Activity 1: Decide whether each statement below agrees with the post on job-search enthusiasm. Answer yes or no for each, and quote the deciding words from the post. (a) Jamie Varon publicized her Web site on Twitter. (b) Every item on the list "10 Reasons Twitter Should Hire Me" shows only enthusiasm. (c) The writer says readers should go as far as Jamie Varon did.
Activity 2: According to the post on job-search enthusiasm, what is the character limit for Twitter?

Document extract:
----------

A while back, I talked about the need to prove your worth to a potential employer — to prove that you can provide a return on investment. I still think it’s an important piece of the puzzle, but during my conversation with Sherry and Sarah at Bowdoin College, Sherry pointed out that job searchers, especially recent graduates, need to show other qualities, as well.
She said something to the effect of, “ROI is results-oriented business-speak. And really, young graduates don’t have much business experience or proven results. You have other things, though. You’re smart as heck, you’re enthusiastic and you can learn things at the speed of light.”
So what’s the implication for us? I think it’s to incorporate the qualities of enthusiasm and intellect into your personal brand and job-search campaign. To give you a concrete example, I think you should take a page out of Jamie Varon‘s book, or rather, Web site.
Jamie wants to work for Twitter. How do I know that? Because she built a site that says so. Yes, she built an entire Web site about how she wants to work at Twitter. Then she publicized it — guess where? On Twitter. Over the past few days it’s gone viral.
If that doesn’t show enthusiasm, I don’t know what does. She’s also demonstrating her aptitude for the medium and her understanding of ROI with her list, “10 Reasons Twitter Should Hire Me.”
All the items are under 140 characters (the limit for Twitter). Numbers one through nine show her overwhelming enthusiasm. But number 10 shows she can produce results, too. She talks about how many retweets her story has earned and how many original hits the Web site has received.
It’s the perfect combination of enthusiasm and ROI.
I’m not saying you have to or should go as far as Jamie Varon, but remember her enthusiasm as you’re writing your cover letters and sitting in interviews.
Ask yourself, “Why do I really want to work here? What about this organization makes me excited?” and convey those ideas in your answers, instead (or along with) your list of past experiences and results.
Put yourself in the position of the company. Wouldn’t you rather hear a person who’s genuinely excited about the job, as opposed to someone just rattling off the same type of accomplishments you’ve been listening to all day? One executive got so tired of the same old boring cover letters, he submitted one of his own to Craigslist just to show job seekers how to do it. See the balance of enthusiasm and ROI?

----------

Supplied information:

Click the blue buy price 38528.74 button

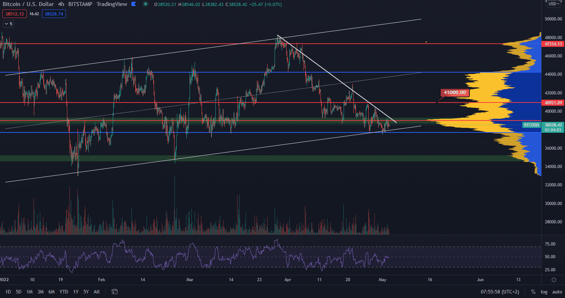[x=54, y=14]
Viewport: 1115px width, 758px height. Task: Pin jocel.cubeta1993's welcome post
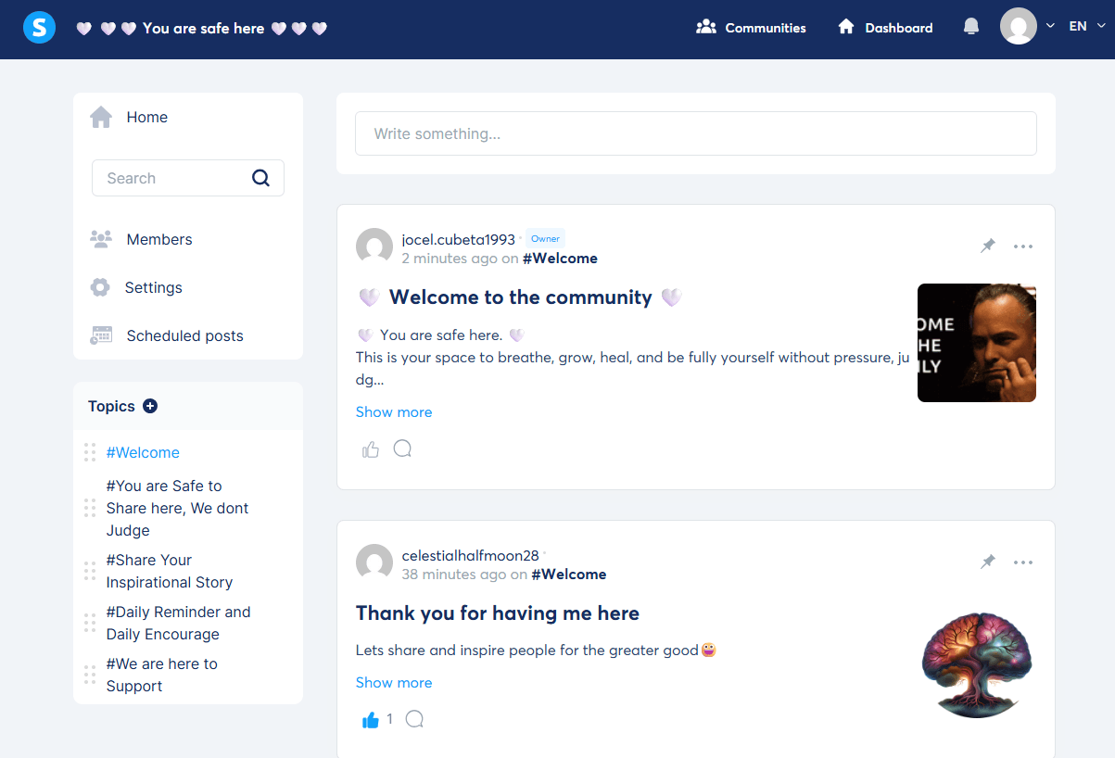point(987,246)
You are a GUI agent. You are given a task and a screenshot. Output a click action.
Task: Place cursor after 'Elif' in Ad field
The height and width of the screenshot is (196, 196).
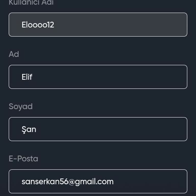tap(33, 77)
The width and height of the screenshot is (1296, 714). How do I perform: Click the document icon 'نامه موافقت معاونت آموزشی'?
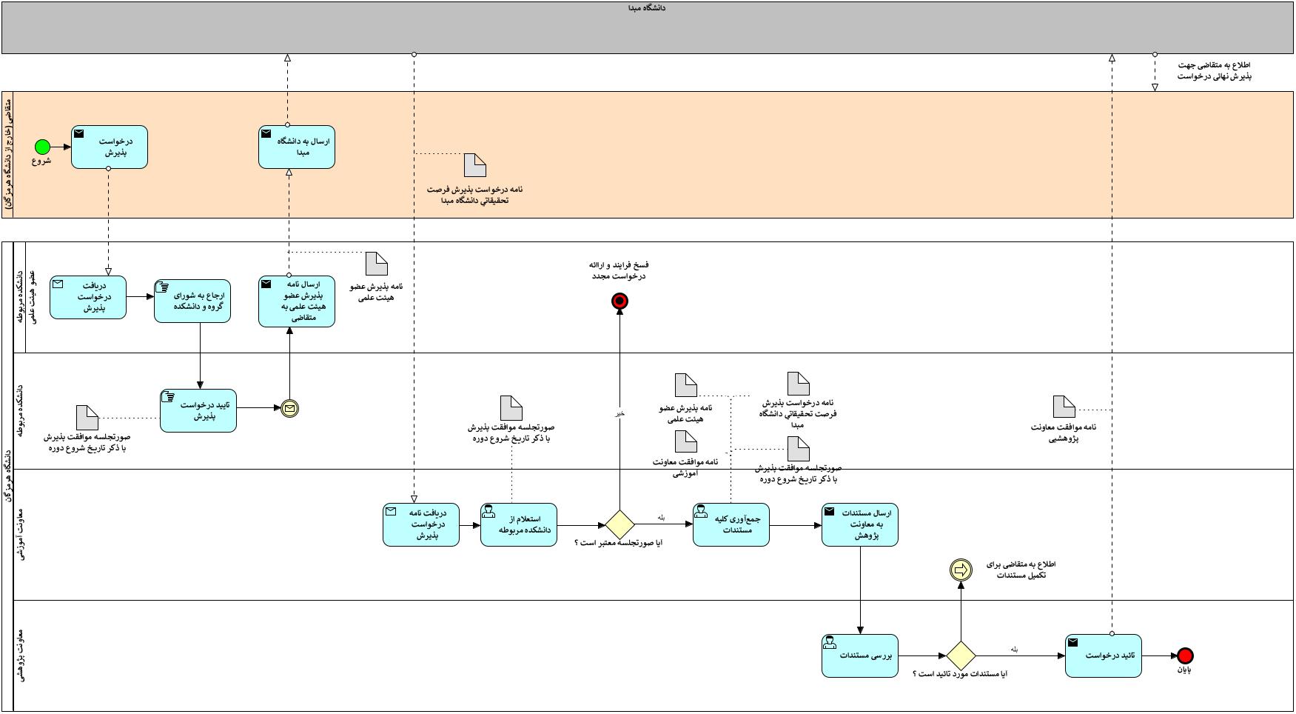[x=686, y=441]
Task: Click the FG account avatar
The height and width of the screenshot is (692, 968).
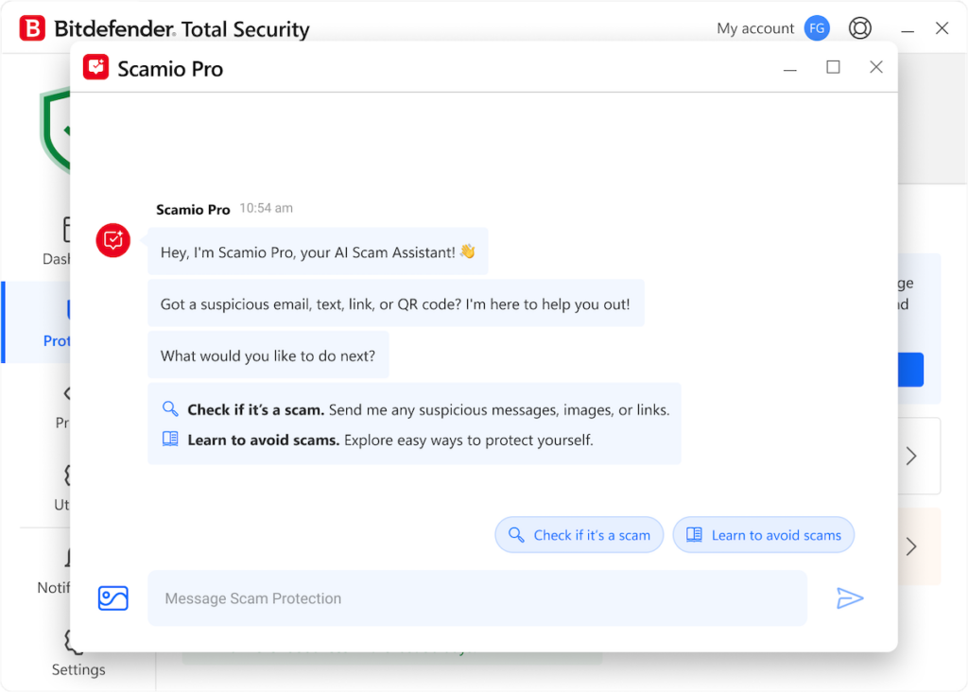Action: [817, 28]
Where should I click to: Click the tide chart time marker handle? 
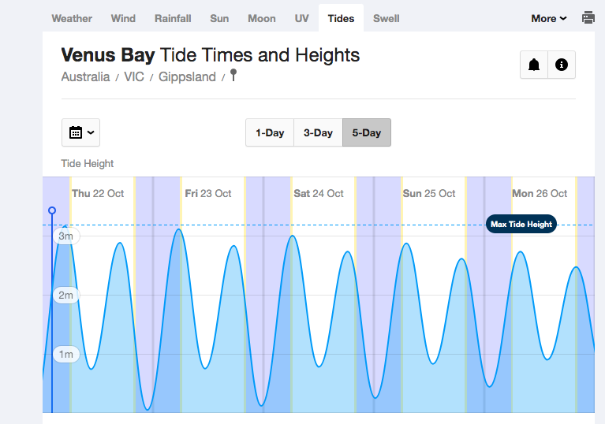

----------

Your response 1:
(a) Yes: "Then she publicized it — guess where? On Twitter."
(b) No: "But number 10 shows she can produce results, too."
(c) No: "I’m not saying you have to or should go as far as Jamie Varon"

Your response 2: 140 characters.